- **EXERCISE DATA**:
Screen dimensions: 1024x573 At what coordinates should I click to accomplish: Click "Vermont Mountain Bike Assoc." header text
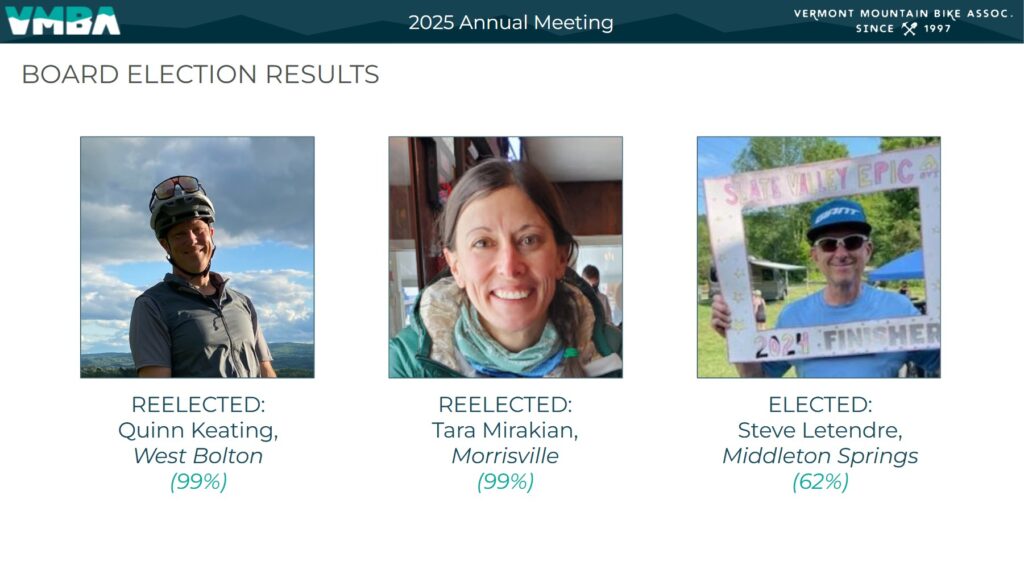[x=904, y=14]
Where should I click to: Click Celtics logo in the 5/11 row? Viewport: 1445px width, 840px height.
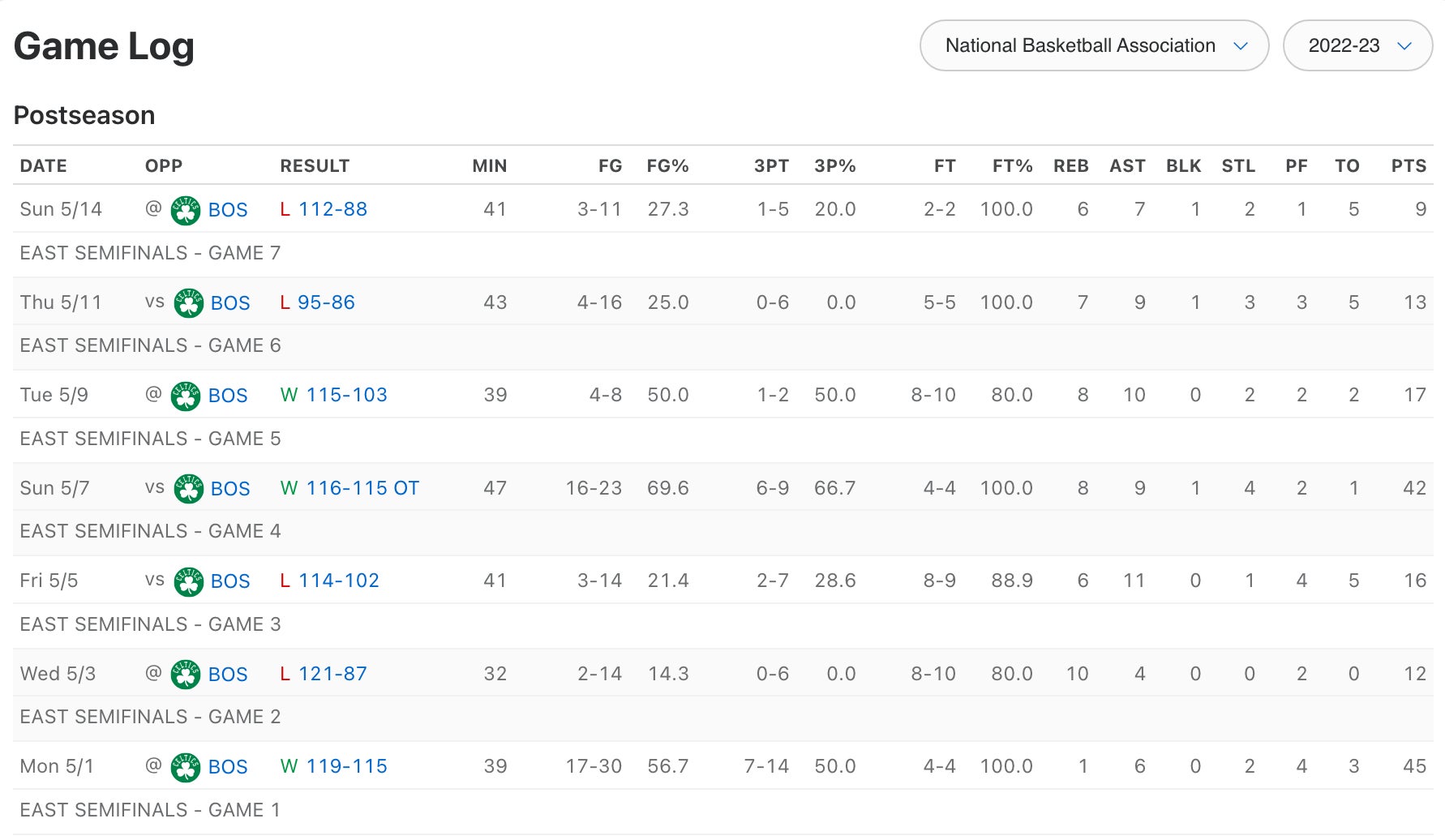[188, 303]
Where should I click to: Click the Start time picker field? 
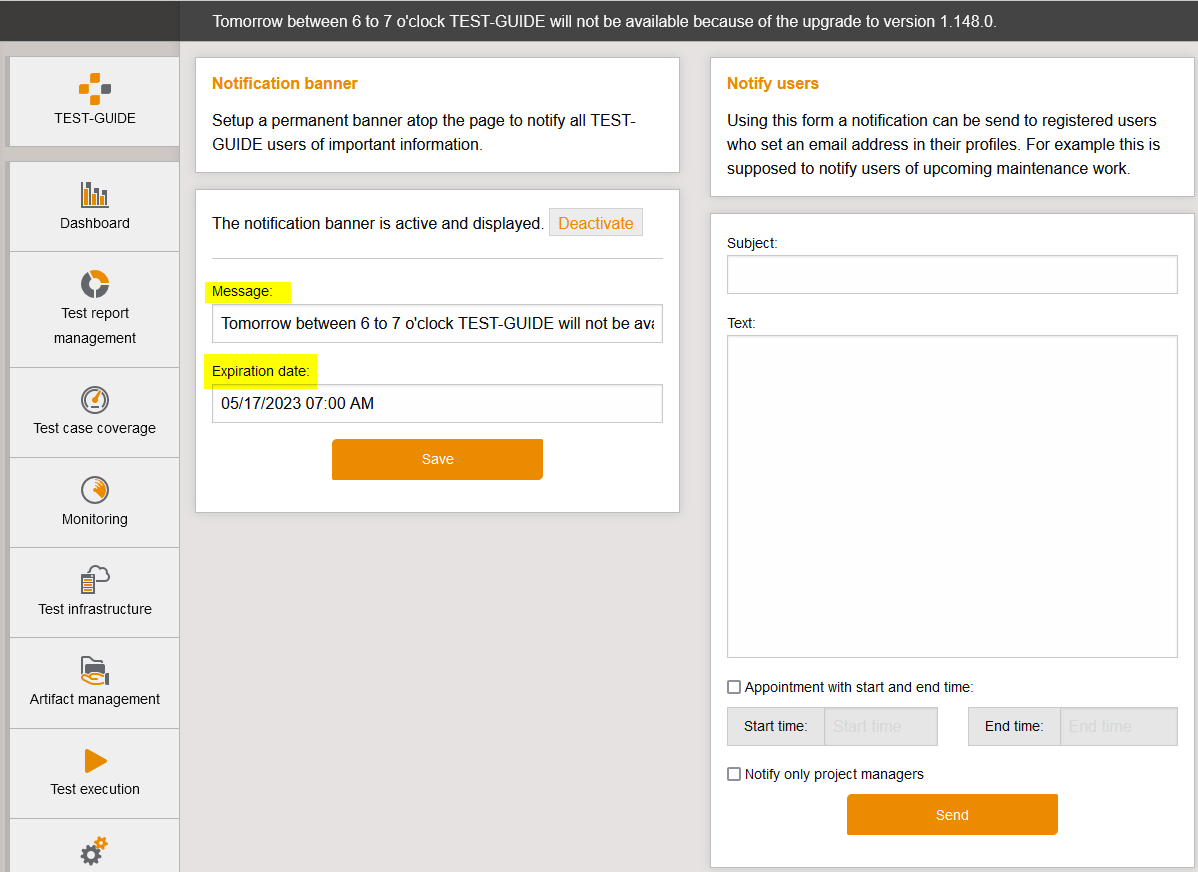880,727
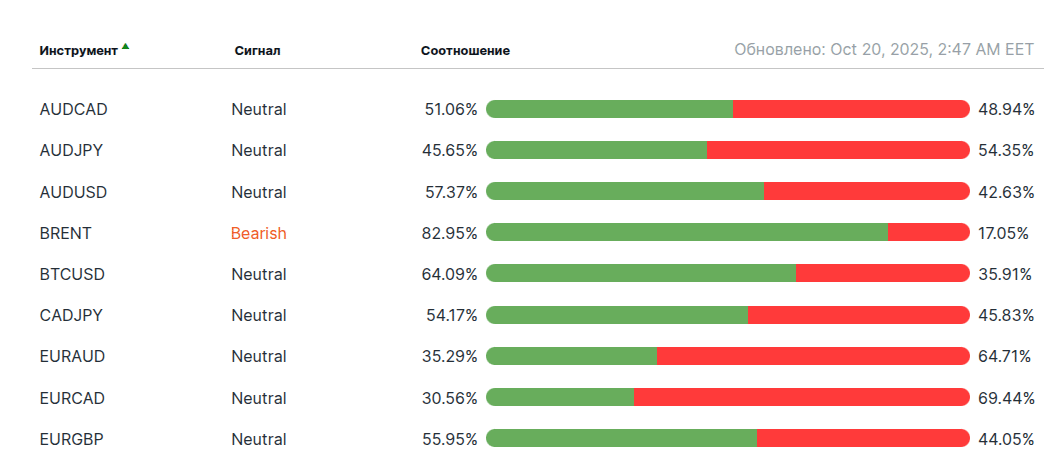Open the AUDUSD instrument

click(x=73, y=192)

- **TASK ITEM**:
Excluding all pictures, print exactly and only the lines from the line with "Where should I click to: Click Celtics" through the end of the records above, both ends included.

- **TASK SOLUTION**:
Where should I click to: Click Celtics logo in the 5/11 row? Viewport: 1445px width, 840px height.
[188, 303]
Where should I click to: Click the Start time picker field? 
880,727
Open the AUDUSD instrument

click(x=73, y=192)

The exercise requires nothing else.